## [課題要件]
**A.** 本文抜粋によると、矢田次夫海将が呉湾の潜水艦から機関銃で応戦したB29は、どこから波状攻撃してきたか。
**B.** 本文抜粋から「自衛隊創設と同時に入隊し、後」と「かでは、いまでも根強くある。」の間の部分を、両端を含めて一字も変えずに返せ。

対独戦勝60周年式典 大戦当事国一堂に 歴史より現実 和解半ば (産経新聞) - goo ニュース
大東亜戦争(太平洋戦争)終結後に生まれた「戦争を知らない世代」には、まったく記憶にないことだが、モスクワで開かれた「 対独戦勝60周年式典」のテレビ映像を見ていると、原爆投下間もない広島市内や、B29に波状攻撃され、焼夷弾を雨あられのように落とされて、旧軍港・呉市内の廃墟や防空壕跡などの風景が、まるで昨日のことのように蘇ってきた。
祖父母や両親たちが、呉市内のあちこちに焼け焦げた死体がゴロゴロしていたという話をしていた。
自衛隊創設と同時に入隊し、後に海上幕僚長や統合幕僚会議議長にまで上りつめた矢田次夫海将が、呉湾に浮上していた潜水艦にいて、北方の灰が峰から波状攻撃してくるB29に対して、勇敢に機関銃で応戦し、ついに耐えきれなくなり、「沈座」したという武勇伝なども久し振りに思い出した。
日本人の多くは、「日本に共産主義革命が起きれば、政治家や財界人、経済人、警察官などは皆捕まり、シベリア送りにされる」という噂に恐怖していたものだ。共産主義に対する恐怖は、日本人のなかでは、いまでも根強くある。

## [提供資料]

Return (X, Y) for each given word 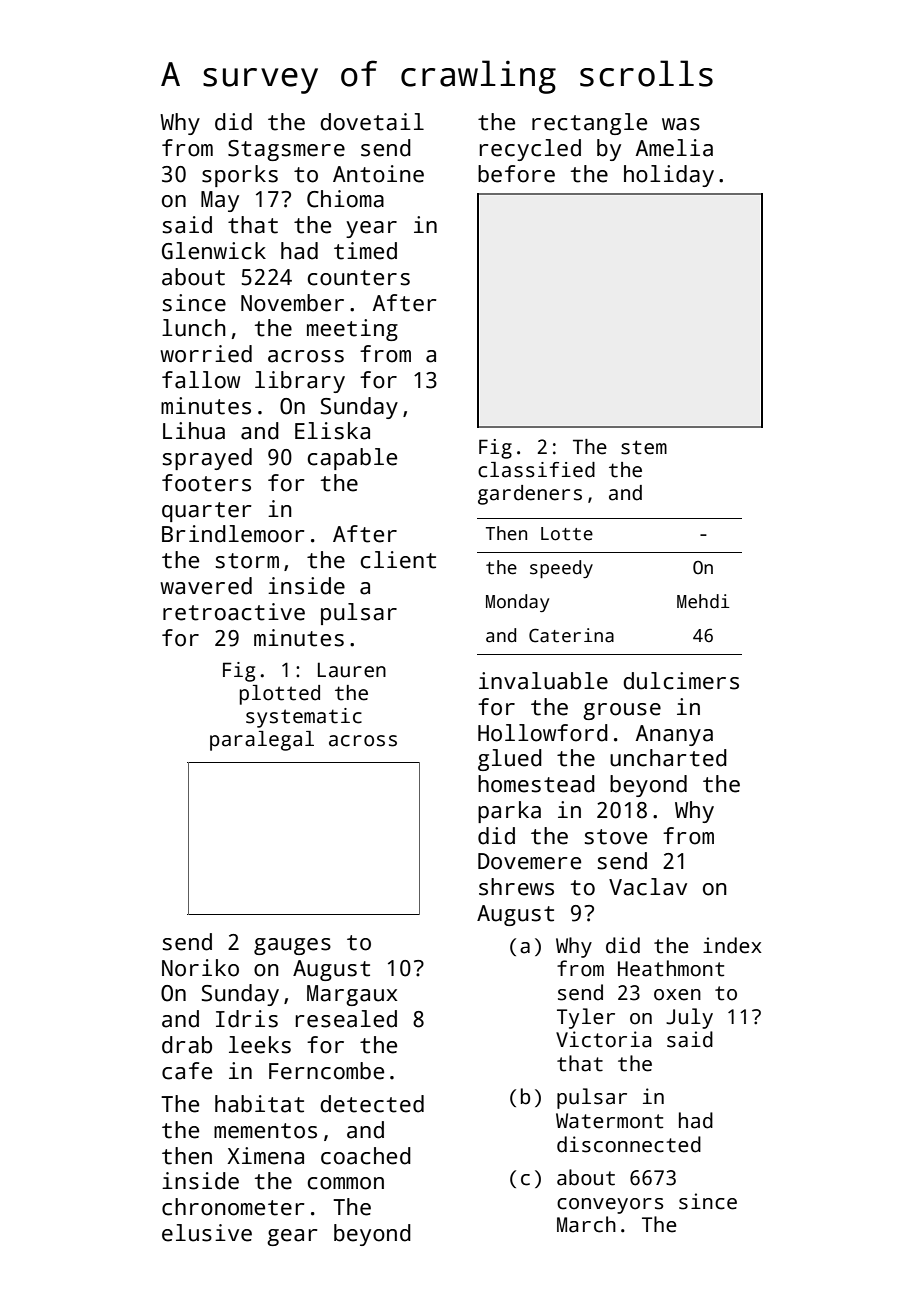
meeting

## [解答]
**A.** 北方の灰が峰から。

**B.**
自衛隊創設と同時に入隊し、後に海上幕僚長や統合幕僚会議議長にまで上りつめた矢田次夫海将が、呉湾に浮上していた潜水艦にいて、北方の灰が峰から波状攻撃してくるB29に対して、勇敢に機関銃で応戦し、ついに耐えきれなくなり、「沈座」したという武勇伝なども久し振りに思い出した。
日本人の多くは、「日本に共産主義革命が起きれば、政治家や財界人、経済人、警察官などは皆捕まり、シベリア送りにされる」という噂に恐怖していたものだ。共産主義に対する恐怖は、日本人のなかでは、いまでも根強くある。